A single, low dose of ketamine evokes antidepressant actions in depressed patients and in patients with treatment-resistant depression (TRD). Unlike classic antidepressants, which regulate monoamine neurotransmitter systems, ketamine is an antagonist of the N-methyl-D-aspartate (NMDA) family of glutamate receptors. The effectiveness of NMDAR antagonists in TRD unveils a new set of targets for therapeutic intervention in major depressive disorder (MDD) and TRD. However, a better understanding of the cellular mechanisms underlying these effects is required for guiding future therapeutic strategies, in order to minimize side effects and prolong duration of efficacy. Here we review the evidence for and against two hypotheses that have been proposed to explain how NMDAR antagonism initiates protein synthesis and increases excitatory synaptic drive in corticolimbic brain regions, either through selective antagonism of inhibitory interneurons and cortical disinhibition, or by direct inhibition of cortical pyramidal neurons.
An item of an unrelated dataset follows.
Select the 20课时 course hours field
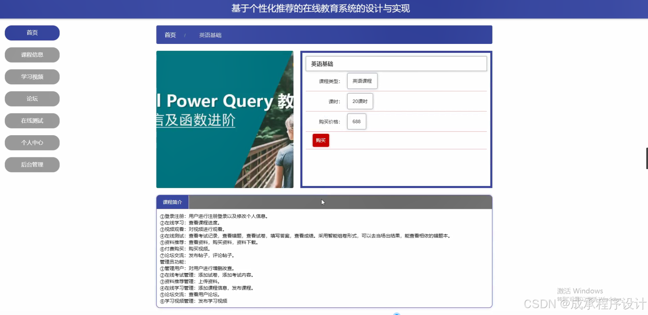 click(360, 101)
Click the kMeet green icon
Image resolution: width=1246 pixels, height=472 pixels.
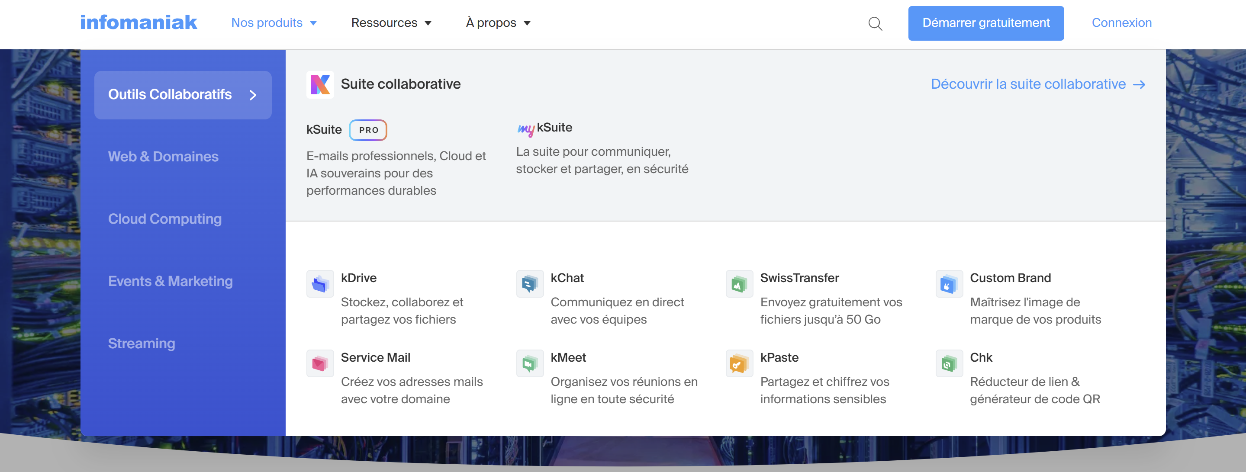(530, 363)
This article is part of the Special Issue entitled 'Synaptopathy--from Biology to Therapy'.

Keywords: AMPA receptor; AMPAR; Ambient glutamate; Cortex; Depression; Disinhibition; Folimycin (PubChem CID: 6438151); GluN2B; Glutamate (PubChem CID: 33032); Homeostatic synaptic plasticity; Inhibition; Ketamine; Ketamine (PubChem CID: 3821); MK-801 (PubChem CID: 180081); Memantine (PubChem CID: 4054); NBQX (PubChem CID: 3272524); NMDA receptor; NMDAR; Picrotoxin (PubChem CID: 5360688); Protein synthesis; Rapamycin (PubChem CID: 5284616); Riluzole (PubChem CID: 5070); Ro 25-6981 (PubChem CID: 6604887).